INTERVIEW: The Xcerts

the xcerts pic

James Smith sits down with Murray MacLeod from The Xcerts before they support Manchester Orchestra at Koko in London to discuss the tour, new material, their writing process and plans for the future.

 

So how have you found your tours with Taking Back Sunday and Manchester Orchestra?

Taking Back Sunday was awesome, I think we went down really well at those shows. But it seems like maybe a few more people have known us on this tour already (Manchester Orchestra), and we’ve received quite a warm reception, compared to Taking Back Sunday where it really felt like we were the first band on.

How have you found the larger venues?

I love them, I much prefer playing these venues, I think our sound is much more suited to this, personally. There’s more breathing space compared to say the Barfly or something, which is still a great small venue in itself, but I think our sound is suited for big, loud venues. 

Would you consider either of them as big influences on yourselves?

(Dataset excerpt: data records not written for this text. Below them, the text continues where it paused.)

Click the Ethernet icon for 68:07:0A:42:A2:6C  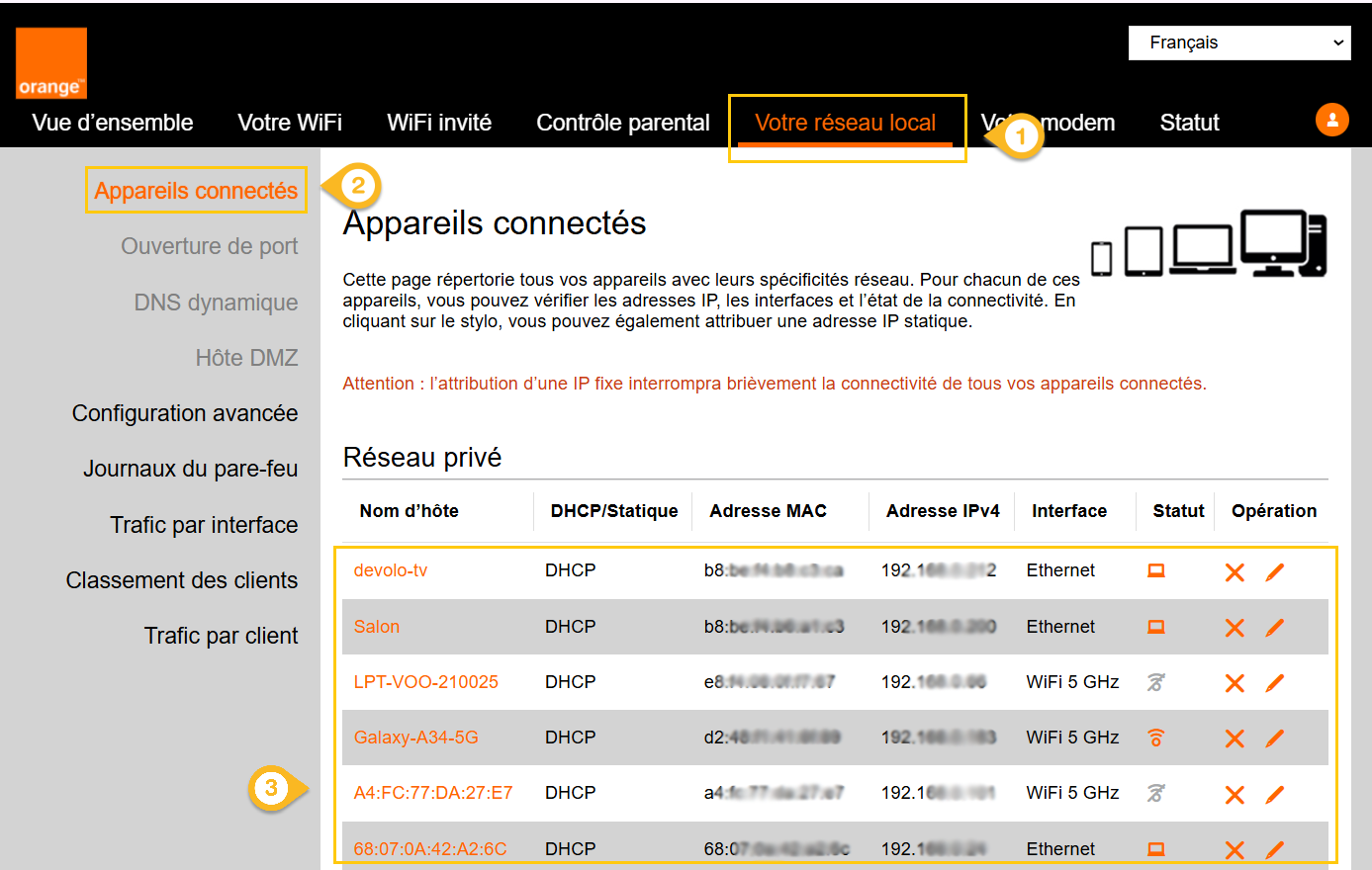pyautogui.click(x=1155, y=848)
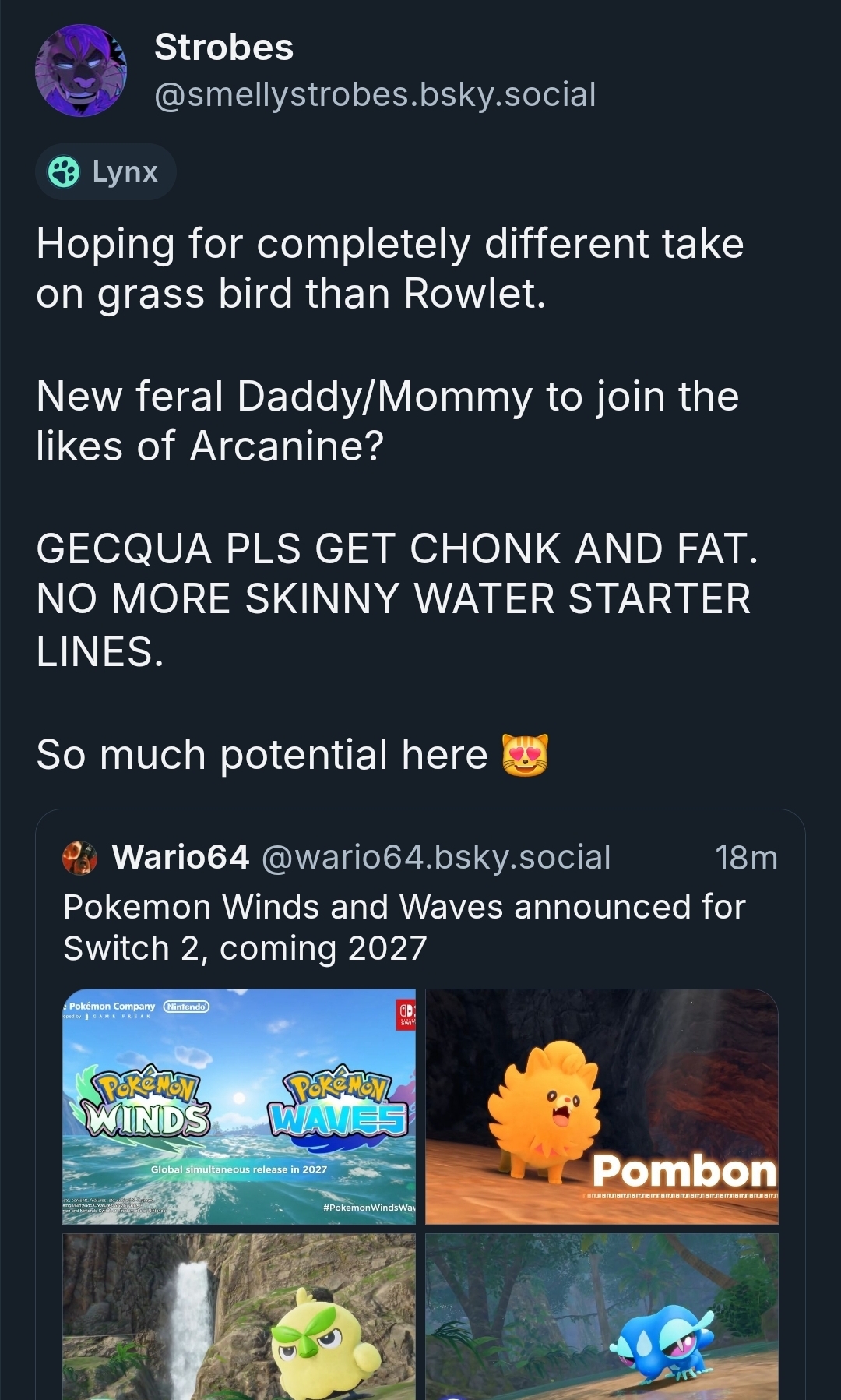Click the red Switch logo in the first image
Screen dimensions: 841x1400
(x=406, y=1014)
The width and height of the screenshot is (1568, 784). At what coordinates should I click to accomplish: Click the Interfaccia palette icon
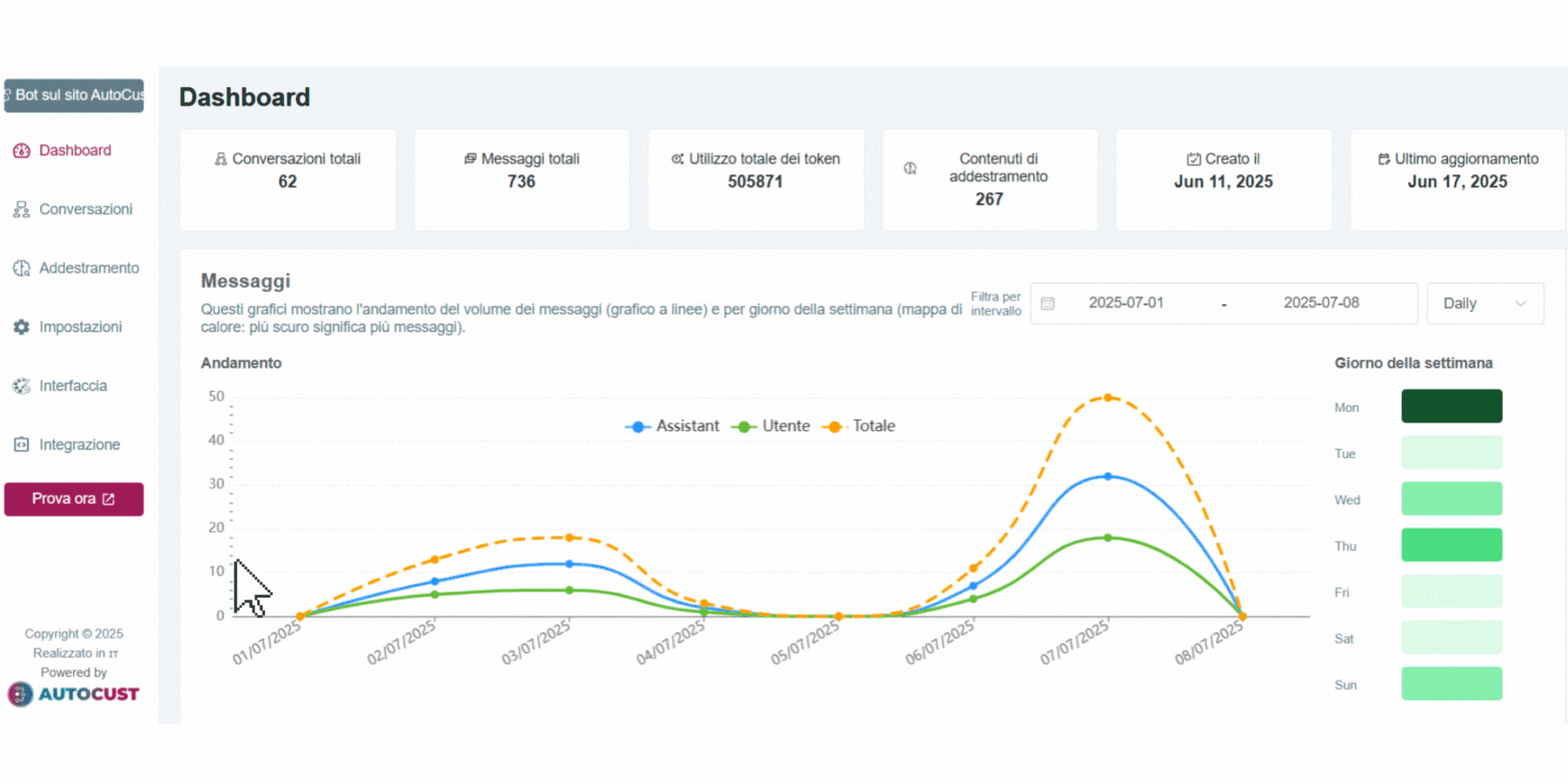pyautogui.click(x=22, y=386)
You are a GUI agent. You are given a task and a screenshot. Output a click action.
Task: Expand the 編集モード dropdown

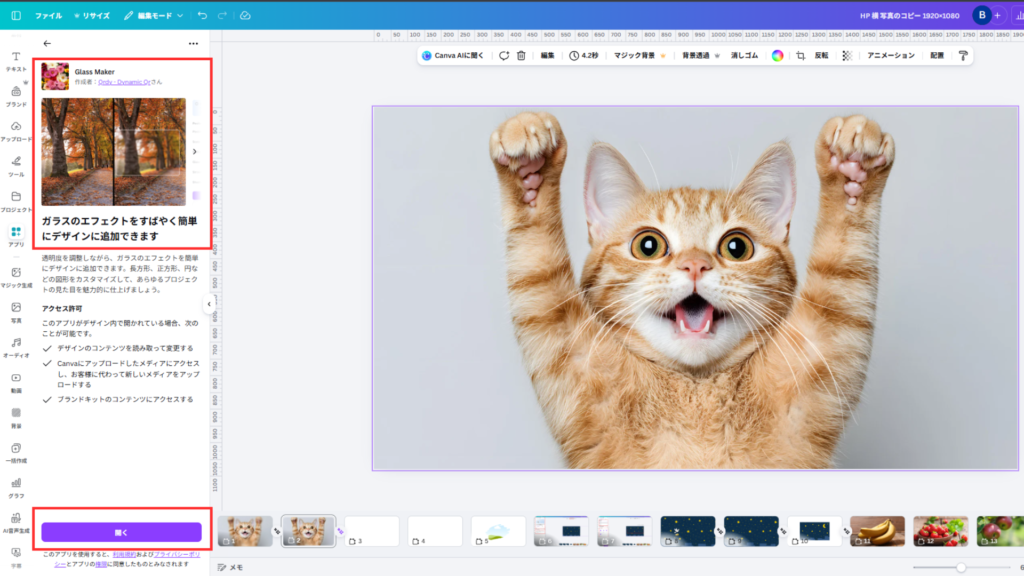154,16
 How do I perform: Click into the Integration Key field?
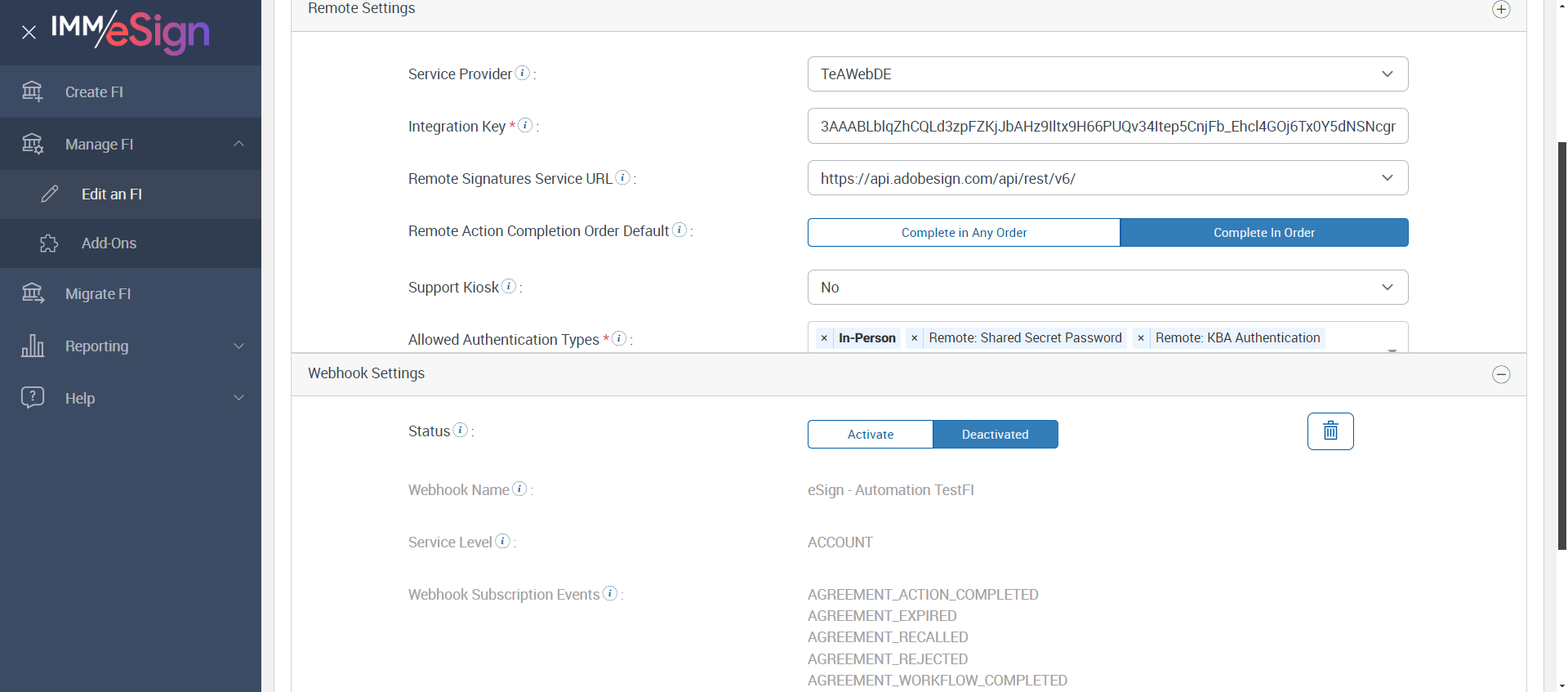(1107, 127)
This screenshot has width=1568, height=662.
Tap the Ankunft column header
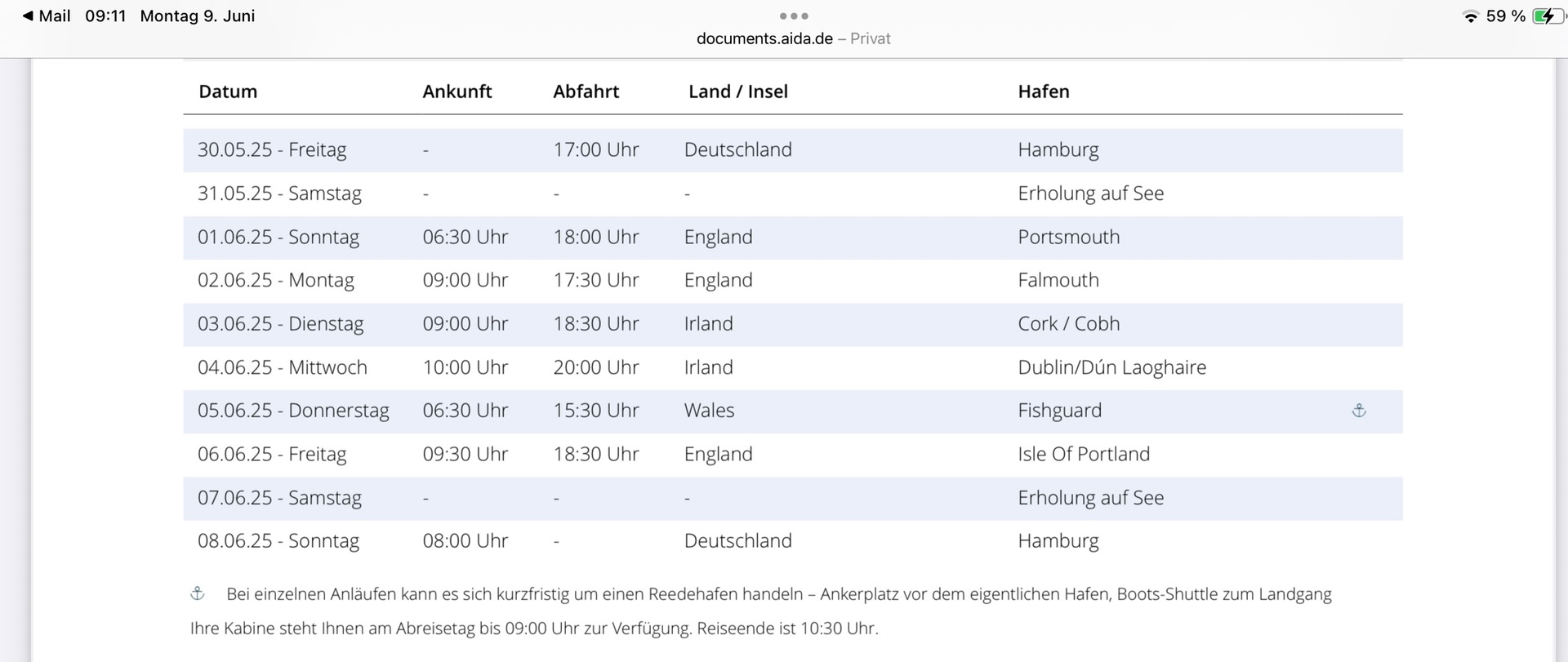click(457, 91)
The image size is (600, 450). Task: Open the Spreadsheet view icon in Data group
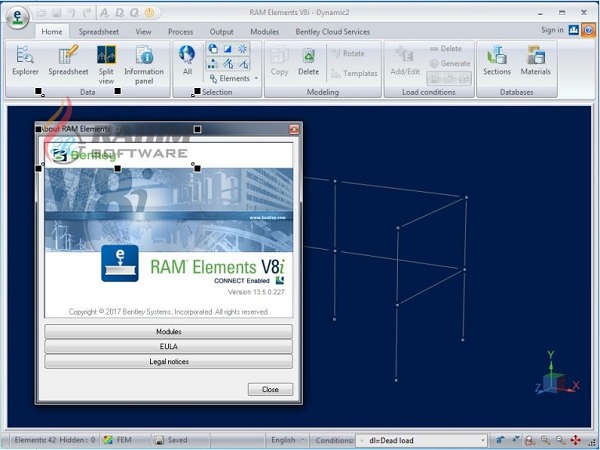coord(68,60)
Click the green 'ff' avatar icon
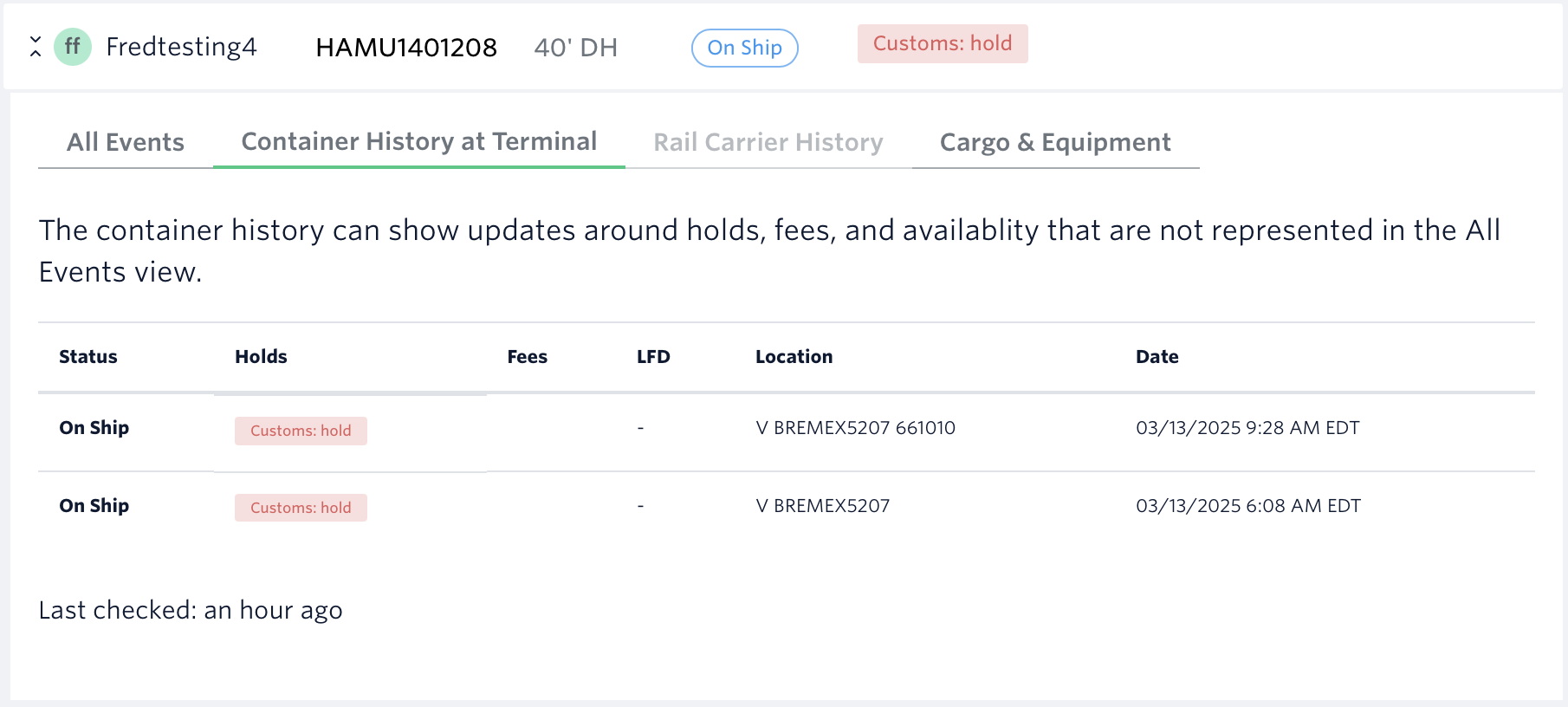Viewport: 1568px width, 707px height. tap(73, 47)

Manchester Orchestra for sure, I don’t think we take direct influence from Taking Back Sunday’s music, but we’re fans. But Manchester definitely, and it’s definitely been weird to find ourselves here playing with people we really respect, and to find ourselves hanging out with them, they’ve made us feel so welcome, more than any other band we’ve ever been on tour with actually.

Do you think your fans are more like those of Taking Back Sunday or Manchester Orchestra?

I think there’s a mix, because I think the way we went down at Taking Back Sunday proves that there is a common thread there somewhere. And then I think for fans coming to Manchester Orchestra, I think half an hour of noisy rock is sort of what they want.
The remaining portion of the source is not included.